More than 1,000 Palestinians have been killed, and at least 4,580 injured, since Israel launched Operation Cast Lead on December 27, the head of emergency services in the territory, Muawiya Hassanein, told AFP on Wednesday.
Israel says the operation aims at quelling rocket attacks by Hamas militants that threaten civilians living in an arc of southern Israeli towns.
The Lancet focusses on publishing medical research, but it also has a tradition of outspokenness on political issues that touch on health, such as the Iraq War and government policies on AIDS.
January 15th, 2009
The International Save the Children Alliance warns of the danger posed by Gaza conditions to newborns and young children:
Newborns and Babies in Gaza Face Increasing Health Threats
JERUSALEM (January 11, 2009) - Save the Children warns that Gazan babies’ lives are increasingly threatened by deteriorating living conditions and two weeks of conflict, with Gaza’s biggest pediatric hospital reporting that parents have been unable to bring ill children to the hospital. The World Health Organization reports that 34 out of 56 primary health care centers are open, but are seeing a 90 percent reduction in visits.
In addition, doctors and Save the Children staff in Gaza say that women are giving birth at home because they cannot reach a health facility. In many cases, they are being assisted by relatives or neighbors.
“Babies in the first month of life face the greatest risk of dying among all children globally,” said Annie Foster, Save the Children’s team leader for the Gaza emergency. “The threats to them are greater in a war zone, where danger in the streets prevents parents from accessing critical health services. Timely treatment of a complication during delivery can mean the difference between the survival of a mother and her new baby or not.”

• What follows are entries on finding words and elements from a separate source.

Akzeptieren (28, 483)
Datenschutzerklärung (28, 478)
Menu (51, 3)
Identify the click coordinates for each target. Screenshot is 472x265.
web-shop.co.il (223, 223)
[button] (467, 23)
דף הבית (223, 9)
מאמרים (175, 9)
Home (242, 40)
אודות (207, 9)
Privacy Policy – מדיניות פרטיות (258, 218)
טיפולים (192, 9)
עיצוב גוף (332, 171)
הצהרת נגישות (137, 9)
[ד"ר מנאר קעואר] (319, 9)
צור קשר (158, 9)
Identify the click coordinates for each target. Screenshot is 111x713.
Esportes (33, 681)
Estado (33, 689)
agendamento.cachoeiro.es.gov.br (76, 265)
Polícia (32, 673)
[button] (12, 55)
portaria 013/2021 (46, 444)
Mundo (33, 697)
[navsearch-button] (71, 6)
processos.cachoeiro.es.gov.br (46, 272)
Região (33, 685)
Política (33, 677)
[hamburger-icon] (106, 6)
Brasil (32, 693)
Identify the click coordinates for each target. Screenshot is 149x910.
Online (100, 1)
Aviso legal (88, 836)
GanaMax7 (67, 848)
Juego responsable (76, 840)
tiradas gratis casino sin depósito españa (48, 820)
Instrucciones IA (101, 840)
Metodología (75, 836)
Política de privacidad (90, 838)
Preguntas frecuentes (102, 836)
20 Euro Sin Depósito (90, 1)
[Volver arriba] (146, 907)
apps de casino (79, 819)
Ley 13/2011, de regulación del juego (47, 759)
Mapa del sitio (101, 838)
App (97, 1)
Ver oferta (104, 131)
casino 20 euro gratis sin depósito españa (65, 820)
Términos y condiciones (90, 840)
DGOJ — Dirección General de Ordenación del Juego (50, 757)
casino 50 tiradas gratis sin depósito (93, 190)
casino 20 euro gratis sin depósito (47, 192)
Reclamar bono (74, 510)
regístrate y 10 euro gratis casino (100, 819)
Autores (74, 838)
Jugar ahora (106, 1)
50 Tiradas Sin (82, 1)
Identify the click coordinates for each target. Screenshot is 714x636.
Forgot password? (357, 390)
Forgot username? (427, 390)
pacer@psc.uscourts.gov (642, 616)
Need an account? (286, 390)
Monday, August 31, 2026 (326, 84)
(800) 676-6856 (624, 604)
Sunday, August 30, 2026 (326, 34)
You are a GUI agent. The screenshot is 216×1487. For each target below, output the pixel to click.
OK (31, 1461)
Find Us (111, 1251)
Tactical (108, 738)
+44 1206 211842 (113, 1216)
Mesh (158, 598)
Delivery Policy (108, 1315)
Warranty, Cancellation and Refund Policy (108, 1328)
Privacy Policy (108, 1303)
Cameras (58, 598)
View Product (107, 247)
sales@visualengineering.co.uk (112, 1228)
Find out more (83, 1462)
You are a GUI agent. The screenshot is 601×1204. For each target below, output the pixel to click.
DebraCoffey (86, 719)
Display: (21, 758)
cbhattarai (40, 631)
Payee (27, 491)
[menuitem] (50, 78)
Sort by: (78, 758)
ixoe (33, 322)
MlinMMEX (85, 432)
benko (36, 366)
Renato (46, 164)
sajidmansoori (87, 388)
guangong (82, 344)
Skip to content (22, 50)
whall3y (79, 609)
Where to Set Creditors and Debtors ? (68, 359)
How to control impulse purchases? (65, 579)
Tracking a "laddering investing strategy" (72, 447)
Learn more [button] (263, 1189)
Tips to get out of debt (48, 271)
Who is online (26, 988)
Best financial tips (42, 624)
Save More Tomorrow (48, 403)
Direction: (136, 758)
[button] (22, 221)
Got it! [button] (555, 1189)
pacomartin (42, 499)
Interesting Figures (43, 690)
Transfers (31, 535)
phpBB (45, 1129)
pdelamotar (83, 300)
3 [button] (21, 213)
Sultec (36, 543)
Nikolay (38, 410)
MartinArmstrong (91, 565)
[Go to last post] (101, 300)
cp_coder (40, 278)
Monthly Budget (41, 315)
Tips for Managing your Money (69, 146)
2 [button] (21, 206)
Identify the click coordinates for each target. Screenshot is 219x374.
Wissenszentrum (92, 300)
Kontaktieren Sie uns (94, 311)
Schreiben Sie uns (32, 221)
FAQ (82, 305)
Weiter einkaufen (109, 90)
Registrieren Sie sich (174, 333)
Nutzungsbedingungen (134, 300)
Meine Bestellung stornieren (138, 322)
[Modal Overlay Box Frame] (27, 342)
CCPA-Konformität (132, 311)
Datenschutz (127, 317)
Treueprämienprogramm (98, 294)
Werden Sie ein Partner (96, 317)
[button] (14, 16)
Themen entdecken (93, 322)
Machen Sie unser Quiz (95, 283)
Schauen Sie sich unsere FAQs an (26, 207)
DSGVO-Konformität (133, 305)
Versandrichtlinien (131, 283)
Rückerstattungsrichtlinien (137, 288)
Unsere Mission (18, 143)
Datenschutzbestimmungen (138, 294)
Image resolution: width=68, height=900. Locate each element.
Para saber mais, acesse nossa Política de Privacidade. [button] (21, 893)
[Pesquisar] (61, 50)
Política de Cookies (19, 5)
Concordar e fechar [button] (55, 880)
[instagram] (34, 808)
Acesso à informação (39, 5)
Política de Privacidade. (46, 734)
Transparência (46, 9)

Research shows that most newborn deaths could be prevented if women had access to basic health measures such as having a skilled attendant during childbirth who can identify and refer or complications, counseling on newborn care during the first critical hours and days after birth, and pre- and antenatal care.

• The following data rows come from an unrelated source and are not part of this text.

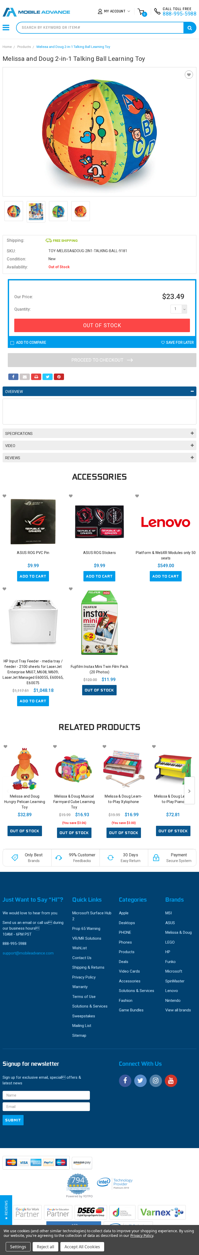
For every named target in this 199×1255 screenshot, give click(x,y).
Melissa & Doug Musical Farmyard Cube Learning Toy (74, 801)
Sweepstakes (83, 1016)
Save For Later (180, 342)
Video (10, 446)
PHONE (125, 932)
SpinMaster (174, 981)
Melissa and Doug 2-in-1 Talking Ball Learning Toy (73, 47)
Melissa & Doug (178, 932)
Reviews (12, 458)
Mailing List (81, 1025)
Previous (8, 790)
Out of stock (99, 690)
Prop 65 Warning (86, 928)
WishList (79, 948)
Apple (124, 913)
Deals (123, 961)
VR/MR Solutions (86, 938)
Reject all (45, 1247)
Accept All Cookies (82, 1247)
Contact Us (81, 957)
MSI (168, 913)
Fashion (125, 1000)
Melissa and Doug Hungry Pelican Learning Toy (24, 801)
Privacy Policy (84, 977)
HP (167, 952)
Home (7, 47)
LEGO (170, 942)
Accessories (129, 981)
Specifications (19, 434)
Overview (14, 392)
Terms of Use (84, 996)
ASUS (170, 923)
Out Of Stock (102, 325)
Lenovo (171, 990)
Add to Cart (33, 576)
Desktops (127, 923)
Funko (170, 961)
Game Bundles (131, 1010)
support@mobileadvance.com (28, 953)
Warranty (80, 986)
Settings (18, 1247)
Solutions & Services (90, 1006)
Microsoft (173, 971)
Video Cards (129, 971)
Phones (125, 942)
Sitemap (79, 1035)
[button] (6, 1210)
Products (24, 47)
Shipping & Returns (88, 967)
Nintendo (173, 1000)
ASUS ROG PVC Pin (33, 553)
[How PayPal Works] (36, 1165)
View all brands (178, 1010)
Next (189, 790)
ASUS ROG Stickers (99, 553)
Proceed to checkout (98, 360)
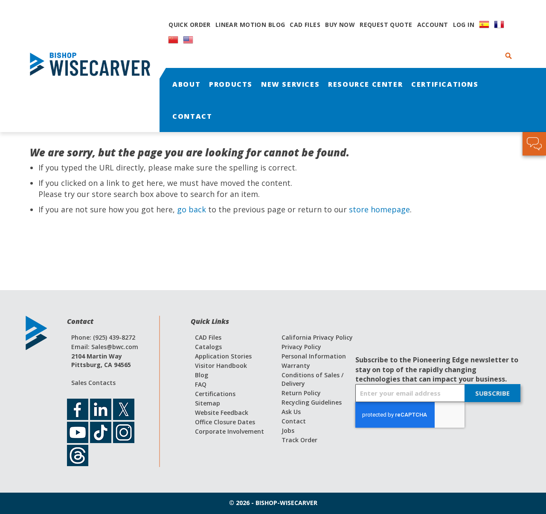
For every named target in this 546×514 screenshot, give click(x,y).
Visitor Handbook (221, 365)
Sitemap (207, 403)
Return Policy (301, 393)
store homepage (379, 209)
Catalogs (208, 347)
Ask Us (291, 412)
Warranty (296, 365)
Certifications (215, 394)
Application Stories (223, 356)
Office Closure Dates (225, 422)
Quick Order (189, 25)
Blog (201, 375)
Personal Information (314, 356)
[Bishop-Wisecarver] (94, 66)
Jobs (288, 430)
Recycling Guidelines (312, 402)
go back (191, 209)
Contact (294, 421)
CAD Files (305, 25)
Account (432, 25)
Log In (464, 25)
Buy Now (340, 25)
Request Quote (386, 25)
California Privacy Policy (317, 337)
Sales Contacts (93, 383)
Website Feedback (221, 412)
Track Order (299, 440)
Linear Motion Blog (250, 25)
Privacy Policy (301, 347)
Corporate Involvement (229, 431)
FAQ (200, 384)
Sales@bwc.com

“Save the Children knows from decades of experience working to improve infant and child heath that simple measures – among them keeping newborns warm, and ensuring treatment for pneumonia and diarrhea – can save babies’ lives,” said Foster. “Gaza’s youngest and most vulnerable should be able to receive the care and attention they need.”
According to UNICEF, approximately 320,000 children in Gaza are under 5 years of age, including about 40,000 infants under 6 months of age.
Even before the latest outbreak of violence, 50,000 Gazan children were malnourished, more than two-thirds of all children suffered from vitamin A deficiency and almost half of children under age 2 were anemic. Lack of access to food, clean water and medical supplies exacerbates threats to children’s health and well-being.
Save the Children is calling for a peaceful solution to the current crisis that endangers the lives of nearly every child in Gaza, and the lives of Israeli children in areas subject to attacks. Save the Children is calling for a cessation of hostilities by all parties including air and ground assaults from Israel and rocket attacks from Gaza. The agency is also seeking free access for humanitarian assistance to allow aid agencies to provide much-needed relief to vulnerable children and so that children and their families can access essential services.